§ **GIVEN DATA**:
================================

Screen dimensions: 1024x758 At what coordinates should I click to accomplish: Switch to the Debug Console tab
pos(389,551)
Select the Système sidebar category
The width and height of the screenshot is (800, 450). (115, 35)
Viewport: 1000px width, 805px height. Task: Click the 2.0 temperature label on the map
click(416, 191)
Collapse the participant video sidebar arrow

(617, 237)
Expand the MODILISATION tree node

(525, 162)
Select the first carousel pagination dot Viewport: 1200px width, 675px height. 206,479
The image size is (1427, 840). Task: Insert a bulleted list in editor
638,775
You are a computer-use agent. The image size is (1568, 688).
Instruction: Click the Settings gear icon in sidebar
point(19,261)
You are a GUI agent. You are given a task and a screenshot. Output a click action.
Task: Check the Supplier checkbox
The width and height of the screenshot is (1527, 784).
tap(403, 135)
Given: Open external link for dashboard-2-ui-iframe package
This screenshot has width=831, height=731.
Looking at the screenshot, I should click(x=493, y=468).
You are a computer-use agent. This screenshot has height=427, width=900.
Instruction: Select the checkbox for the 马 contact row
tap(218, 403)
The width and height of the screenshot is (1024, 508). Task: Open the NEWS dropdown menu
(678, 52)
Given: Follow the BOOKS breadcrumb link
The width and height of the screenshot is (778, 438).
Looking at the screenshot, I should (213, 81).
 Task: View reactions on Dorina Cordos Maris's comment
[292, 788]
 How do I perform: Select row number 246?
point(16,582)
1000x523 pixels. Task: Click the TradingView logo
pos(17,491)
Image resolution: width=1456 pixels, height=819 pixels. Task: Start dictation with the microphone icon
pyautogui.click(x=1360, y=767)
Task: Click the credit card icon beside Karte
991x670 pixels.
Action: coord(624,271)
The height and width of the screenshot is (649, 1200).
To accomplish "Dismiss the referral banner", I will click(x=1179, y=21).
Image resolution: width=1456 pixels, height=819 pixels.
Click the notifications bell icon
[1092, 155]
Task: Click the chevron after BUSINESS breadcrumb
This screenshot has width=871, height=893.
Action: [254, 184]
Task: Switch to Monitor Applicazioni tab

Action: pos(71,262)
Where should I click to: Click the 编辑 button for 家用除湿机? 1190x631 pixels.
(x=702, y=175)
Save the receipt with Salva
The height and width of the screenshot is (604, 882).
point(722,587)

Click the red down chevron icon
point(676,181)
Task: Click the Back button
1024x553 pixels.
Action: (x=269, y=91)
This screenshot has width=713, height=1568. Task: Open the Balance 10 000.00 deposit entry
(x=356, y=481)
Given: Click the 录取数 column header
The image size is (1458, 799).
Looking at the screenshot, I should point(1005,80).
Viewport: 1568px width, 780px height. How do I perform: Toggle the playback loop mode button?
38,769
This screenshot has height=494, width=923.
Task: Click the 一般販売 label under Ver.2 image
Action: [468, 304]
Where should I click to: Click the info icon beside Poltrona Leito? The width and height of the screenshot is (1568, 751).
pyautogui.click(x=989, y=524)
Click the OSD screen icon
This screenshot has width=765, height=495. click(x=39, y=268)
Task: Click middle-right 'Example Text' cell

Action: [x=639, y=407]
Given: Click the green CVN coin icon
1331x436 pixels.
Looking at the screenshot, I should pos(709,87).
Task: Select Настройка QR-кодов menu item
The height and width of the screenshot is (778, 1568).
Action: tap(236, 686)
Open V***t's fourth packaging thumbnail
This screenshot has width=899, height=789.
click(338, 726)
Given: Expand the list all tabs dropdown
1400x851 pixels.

================================

§ **WHAT YOU NEED TO DO**: Return the full material unchanged.

§ **YOUR RESPONSE**:
Screen dimensions: 1024x758 At what coordinates should I click to accomplish: Switch to the Debug Console tab
pos(389,551)
Select the Système sidebar category
The width and height of the screenshot is (800, 450). (115, 35)
Viewport: 1000px width, 805px height. Task: Click the 2.0 temperature label on the map
click(416, 191)
Collapse the participant video sidebar arrow

(617, 237)
Expand the MODILISATION tree node

(525, 162)
Select the first carousel pagination dot Viewport: 1200px width, 675px height. 206,479
The image size is (1427, 840). Task: Insert a bulleted list in editor
638,775
You are a computer-use agent. The image size is (1568, 688).
Instruction: Click the Settings gear icon in sidebar
point(19,261)
You are a GUI agent. You are given a task and a screenshot. Output a click action.
Task: Check the Supplier checkbox
The width and height of the screenshot is (1527, 784).
tap(403, 135)
Given: Open external link for dashboard-2-ui-iframe package
This screenshot has width=831, height=731.
Looking at the screenshot, I should click(x=493, y=468).
You are a computer-use agent. This screenshot has height=427, width=900.
Instruction: Select the checkbox for the 马 contact row
tap(218, 403)
The width and height of the screenshot is (1024, 508). Task: Open the NEWS dropdown menu
(678, 52)
Given: Follow the BOOKS breadcrumb link
The width and height of the screenshot is (778, 438).
Looking at the screenshot, I should (213, 81).
 Task: View reactions on Dorina Cordos Maris's comment
[292, 788]
 How do I perform: Select row number 246?
point(16,582)
1000x523 pixels. Task: Click the TradingView logo
pos(17,491)
Image resolution: width=1456 pixels, height=819 pixels. Task: Start dictation with the microphone icon
pyautogui.click(x=1360, y=767)
Task: Click the credit card icon beside Karte
991x670 pixels.
Action: coord(624,271)
The height and width of the screenshot is (649, 1200).
To accomplish "Dismiss the referral banner", I will click(x=1179, y=21).
Image resolution: width=1456 pixels, height=819 pixels.
Click the notifications bell icon
[1092, 155]
Task: Click the chevron after BUSINESS breadcrumb
This screenshot has width=871, height=893.
Action: [254, 184]
Task: Switch to Monitor Applicazioni tab

Action: pos(71,262)
Where should I click to: Click the 编辑 button for 家用除湿机? 1190x631 pixels.
(x=702, y=175)
Save the receipt with Salva
The height and width of the screenshot is (604, 882).
point(722,587)

Click the red down chevron icon
point(676,181)
Task: Click the Back button
1024x553 pixels.
Action: (x=269, y=91)
This screenshot has width=713, height=1568. Task: Open the Balance 10 000.00 deposit entry
(x=356, y=481)
Given: Click the 录取数 column header
The image size is (1458, 799).
Looking at the screenshot, I should point(1005,80).
Viewport: 1568px width, 780px height. How do I perform: Toggle the playback loop mode button?
38,769
This screenshot has height=494, width=923.
Task: Click the 一般販売 label under Ver.2 image
Action: [468, 304]
Where should I click to: Click the info icon beside Poltrona Leito? The width and height of the screenshot is (1568, 751).
pyautogui.click(x=989, y=524)
Click the OSD screen icon
This screenshot has width=765, height=495. click(x=39, y=268)
Task: Click middle-right 'Example Text' cell

Action: [x=639, y=407]
Given: Click the green CVN coin icon
1331x436 pixels.
Looking at the screenshot, I should pos(709,87).
Task: Select Настройка QR-кодов menu item
The height and width of the screenshot is (778, 1568).
Action: tap(236, 686)
Open V***t's fourth packaging thumbnail
This screenshot has width=899, height=789.
click(338, 726)
Given: Expand the list all tabs dropdown
1400x851 pixels.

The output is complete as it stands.